卡马西平PPK模型预测能力的评价与临床应用研究
发布时间:2018-09-15 18:58
【摘要】:目的1.以已建立的卡马西平群体药代动力学模型和Bayes反馈法为基础,通过大样本、不同给药方案,运用EXCEL软件预测卡马西平的血药浓度,计算卡马西平群体药代动力学模型对癫痫患者的血药浓度预测值与实测值之间的准确度、精密度以及一致性,以评价卡马西平群体药代动力学模型的外部预测能力,为临床运用该模型进行卡马西平血药浓度的预测提供研究依据。2.考察卡马西平预测浓度与患者的发作频率及不良反应之间的相关性,为临床运用该模型进行个体化给药提供一定的理论依据。方法1.考察卡马西平群体药代动力学模型的外部预测能力本研究以一年内就诊于复旦大学附属华山医院神经内科癫痫专病门诊的、根据发作类型选用卡马西平或联合其他抗癫痫药物治疗的癫痫患者为研究对象,经伦理、知情同意入排后,收集患者的人口学、病史以及治疗药物等信息,以我科应用NONMEM软件建立的卡马西平群体药代动力学模型和Bayes反馈法为基础,运用EXCEL软件计算大样本、不同给药方案下(卡马西平单药治疗组和卡马西平联合治疗组)的患者稳态谷浓度,得到预测浓度。在保障患者药物治疗依从性的前提下(即对患者进行用药依从性宣教,2-4周后复诊,用Morisky依从性量表评估患者服药依从性),于患者服用卡马西平达稳态时(即5-7个血浆半衰期),清晨空腹抽取静脉血2mL,用荧光偏振免疫法测定卡马西平稳态谷浓度,得到实测浓度。计算卡马西平预测浓度相对于实测浓度的平均预测误差和平均绝对预测误差,考察卡马西平群体药代动力学模型外部预测能力的准确度和精密度。当绝对预测误差≤20%时,临床认为这种预测值是可以被接受的。同时,采用布兰德-奥特曼差异图考察卡马西平群体药代动力学模型预测浓度和荧光偏振免疫法实测浓度的一致性。计算95%一致性界限,将95%一致性界限作为评价两种测量方法结果一致性的指标。
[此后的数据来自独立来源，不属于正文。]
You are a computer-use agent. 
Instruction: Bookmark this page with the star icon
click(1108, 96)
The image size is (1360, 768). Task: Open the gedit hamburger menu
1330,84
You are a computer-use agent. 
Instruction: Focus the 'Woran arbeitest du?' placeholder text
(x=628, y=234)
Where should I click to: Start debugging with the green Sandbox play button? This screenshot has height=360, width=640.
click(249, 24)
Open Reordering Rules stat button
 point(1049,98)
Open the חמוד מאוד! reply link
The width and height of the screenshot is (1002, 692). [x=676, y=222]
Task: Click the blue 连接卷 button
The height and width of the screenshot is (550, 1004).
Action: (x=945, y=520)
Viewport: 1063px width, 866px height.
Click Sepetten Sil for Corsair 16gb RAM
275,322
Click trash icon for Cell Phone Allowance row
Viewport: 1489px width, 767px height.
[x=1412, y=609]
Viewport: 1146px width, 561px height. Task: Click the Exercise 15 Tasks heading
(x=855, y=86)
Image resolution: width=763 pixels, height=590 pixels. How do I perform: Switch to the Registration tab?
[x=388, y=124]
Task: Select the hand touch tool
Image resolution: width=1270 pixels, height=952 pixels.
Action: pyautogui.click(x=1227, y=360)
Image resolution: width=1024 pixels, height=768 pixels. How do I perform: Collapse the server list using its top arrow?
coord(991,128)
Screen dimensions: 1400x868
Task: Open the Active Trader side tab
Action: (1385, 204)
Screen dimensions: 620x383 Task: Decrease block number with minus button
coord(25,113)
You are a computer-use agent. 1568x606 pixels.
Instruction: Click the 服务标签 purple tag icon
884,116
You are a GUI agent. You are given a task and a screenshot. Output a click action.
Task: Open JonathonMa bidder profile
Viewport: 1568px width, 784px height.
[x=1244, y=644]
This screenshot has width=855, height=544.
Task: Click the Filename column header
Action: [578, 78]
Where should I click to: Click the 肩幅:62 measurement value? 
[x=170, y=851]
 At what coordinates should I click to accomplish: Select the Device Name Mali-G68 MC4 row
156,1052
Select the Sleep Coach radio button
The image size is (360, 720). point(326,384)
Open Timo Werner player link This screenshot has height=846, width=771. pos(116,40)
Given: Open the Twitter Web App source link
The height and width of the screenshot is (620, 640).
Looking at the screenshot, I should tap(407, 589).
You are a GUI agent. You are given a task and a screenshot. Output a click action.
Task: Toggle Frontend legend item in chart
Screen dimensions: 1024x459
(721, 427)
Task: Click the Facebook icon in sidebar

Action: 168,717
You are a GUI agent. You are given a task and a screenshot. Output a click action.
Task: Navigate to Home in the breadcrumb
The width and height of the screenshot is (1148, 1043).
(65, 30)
如果95%一致性界限外的数据点数和95%一致性界限内的血药浓度实测值和预测值的最大差值绝对值,是临床上可以接受的,则认为用该模型预测浓度和用荧光偏振免疫法实测浓度这两种方法具有较好的一致性,可以互换使用。2.考察卡马西平预测浓度与患者的发作频率和不良反应之间的相关性上述入选患者使用《癫痫日历》记录发作频率,2-4周后复诊,用利物浦不良反应量表评估患者不良反应的发生。采用Pearson相关分析考察卡马西平血药浓度(实测浓度和预测浓度)与发作频率及不良反应的相关性。结果1.共121位门诊癫痫患者参与本研究。卡马西平群体药代动力学模型的平均预测误差和平均绝对预测误差分别是-4.76%(卡马西平单药治疗组为-6.18%;卡马西平联合治疗组为-2.74%)和14.93%(卡马西平单药治疗组为15.01%;卡马西平联合治疗组为14.80%)。绝对预测误差≤20%的患者人数比例为74.38%(卡马西平单药治疗组为76.06%;卡马西平联合治疗组为72.00%)。布兰德-奥特曼差异图结果显示,只有4.13%(卡马西平单药治疗组为7.04%;卡马西平联合治疗组为0.00%)的数据点在95%一致性界限外;在一致性界限范围内,使用荧光偏振免疫法测得的血药浓度与使用群体药代动力学模型法预测的血药浓度相比,最大差值的绝对值为2.44μg/mL(卡马西平单药治疗组为2.44μg/mL;卡马西平联合治疗组为2.41μg/mL)。2.群体药代动力学模型预测的卡马西平血药浓度与发作频率及不良反应均存在正相关(r=0.132,p=0.001;r=0.236,p=0.009)。结论1.基于不同的给药方案,我科建立的卡马西平群体药代动力学模型具有较好的外部预测能力,可以用于临床治疗,为卡马西平个体化给药提供手段。2.卡马西平预测浓度与发作频率及不良反应存在正相关,即随着卡马西平预测血药浓度的增加,其发作频率及不良反应的发生率也随着增加。这一发现有助于为临床应用该模型提供实验数据,以通过该模型为患者制定合理的给药方案。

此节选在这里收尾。